Indians spent a month or two gathering the material for a decent longhouse and then build a home. His home can be taken down and moved when food is scarce of the owner simply wants a new view. These same men labor very hard for food, for about 1 month a year. They have more free time and social time than the modern man who's life is suppose to be so much easier.


----------



## Sourdough (Dec 28, 2011)

stanb999 said:


> You do realize that once the planes stop.. Life in most of the Alaskan bush is over. There are reasons the aboriginals weren't in great numbers. Life was hard and food is scarce.


Is this a subject you know a lot about, or have only read about.......????


----------



## InvalidID (Feb 18, 2011)

Sourdough said:


> Is this a subject you know a lot about, or have only read about.......????


 Does a person have to live in Alaska to understand life in Alaska 100 years ago?


----------



## Sourdough (Dec 28, 2011)

InvalidID said:


> Does a person have to live in Alaska to understand life in Alaska 100 years ago?



No.......But it is helpful to have knowledge about life in Alaska today, if one is going to expound on the subject. If one states that without aircraft forwarding supplies to the remote parts of Alaska, he should have some degree of knowledge about life in remote Alaska.


----------



## InvalidID (Feb 18, 2011)

Sourdough said:


> No.......But it is helpful to have knowledge about life in Alaska today, if one is going to expound on the subject. If one states that without aircraft forwarding supplies to the remote parts of Alaska, he should have some degree of knowledge about life in remote Alaska.


 I suppose I can agree with that to some extent. However, I also believe you can take first hand accounts and extrapolate from there. You yourself have said most folks wouldn't survive up there post SHTF as the work is too hard and food is scare.

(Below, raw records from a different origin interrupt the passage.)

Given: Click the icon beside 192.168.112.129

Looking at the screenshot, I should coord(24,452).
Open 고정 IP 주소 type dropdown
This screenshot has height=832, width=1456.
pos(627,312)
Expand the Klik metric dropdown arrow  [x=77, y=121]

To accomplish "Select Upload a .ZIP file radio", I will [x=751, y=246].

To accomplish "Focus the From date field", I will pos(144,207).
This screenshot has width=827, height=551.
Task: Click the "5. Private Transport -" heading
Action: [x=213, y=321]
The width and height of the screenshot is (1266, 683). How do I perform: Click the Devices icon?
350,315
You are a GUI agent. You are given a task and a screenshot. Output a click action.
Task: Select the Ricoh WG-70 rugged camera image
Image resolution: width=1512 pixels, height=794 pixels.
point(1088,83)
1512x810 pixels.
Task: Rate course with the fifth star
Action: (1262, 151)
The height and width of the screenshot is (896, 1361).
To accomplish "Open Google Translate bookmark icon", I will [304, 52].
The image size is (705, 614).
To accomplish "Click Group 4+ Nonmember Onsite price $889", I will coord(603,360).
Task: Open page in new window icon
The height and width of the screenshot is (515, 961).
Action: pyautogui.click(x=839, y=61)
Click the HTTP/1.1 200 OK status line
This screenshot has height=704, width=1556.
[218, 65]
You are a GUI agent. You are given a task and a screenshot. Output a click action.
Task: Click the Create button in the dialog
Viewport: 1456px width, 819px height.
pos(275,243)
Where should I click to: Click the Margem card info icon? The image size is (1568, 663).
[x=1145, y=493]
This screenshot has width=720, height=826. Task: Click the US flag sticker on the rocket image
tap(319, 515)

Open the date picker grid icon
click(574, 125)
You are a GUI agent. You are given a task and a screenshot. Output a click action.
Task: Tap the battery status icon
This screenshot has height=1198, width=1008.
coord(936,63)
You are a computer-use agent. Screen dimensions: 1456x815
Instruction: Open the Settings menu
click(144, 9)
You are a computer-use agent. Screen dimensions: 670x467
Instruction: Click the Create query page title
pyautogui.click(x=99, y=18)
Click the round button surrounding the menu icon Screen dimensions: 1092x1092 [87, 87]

The few times I've gone up to visit with family I've noticed the serious dependence on bush pilots for survival. While I'm sure dog teams could take over a good portion of that roll, I honestly don't think the majority of the people there today would be able to survive the switch over. I also don't think the bulk of the 'city' folks would survive the lack of fuel oil and gasoline, let alone the losing the shipments of food and supplies.


----------



## stanb999 (Jan 30, 2005)

Sourdough said:


> No.......But it is helpful to have knowledge about life in Alaska today, if one is going to expound on the subject. If one states that without aircraft forwarding supplies to the remote parts of Alaska, he should have some degree of knowledge about life in remote Alaska.


How will you find time to forge steel? When your time is spent gathering wood for heat? No Ax for you!

How will you gather fibers? You know the plants that don't grow? No Cloths except skins for you!

How will you have oils for light. The whales are gone largely. What is your plan? How many months of dark was that?

How will you do more than barely get by till death? Is that the plan?
The reason people live there now is modern convenience and transport. Without it the land is a frozen waste as the Russians saw it 100 years ago.

I on the other hand live on a farm that was a farm in the 1700's. I live in a house made 100 years before electric was widely available. I have wood, water, minerals, and the ability to farm as they did before. Is this the best homesteading land. Not likely. Me and mine will not only survive but thrive!


----------



## Sourdough (Dec 28, 2011)

InvalidID said:


> I suppose I can agree with that to some extent. However, I also believe you can take first hand accounts and extrapolate from there. You yourself have said most folks wouldn't survive up there post SHTF as the work is too hard and food is scare.
> 
> The few times I've gone up to visit with family I've noticed the serious dependence on bush pilots for survival. While I'm sure dog teams could take over a good portion of that roll, I honestly don't think the majority of the people there today would be able to survive the switch over. I also don't think the bulk of the 'city' folks would survive the lack of fuel oil and gasoline, let alone the losing the shipments of food and supplies.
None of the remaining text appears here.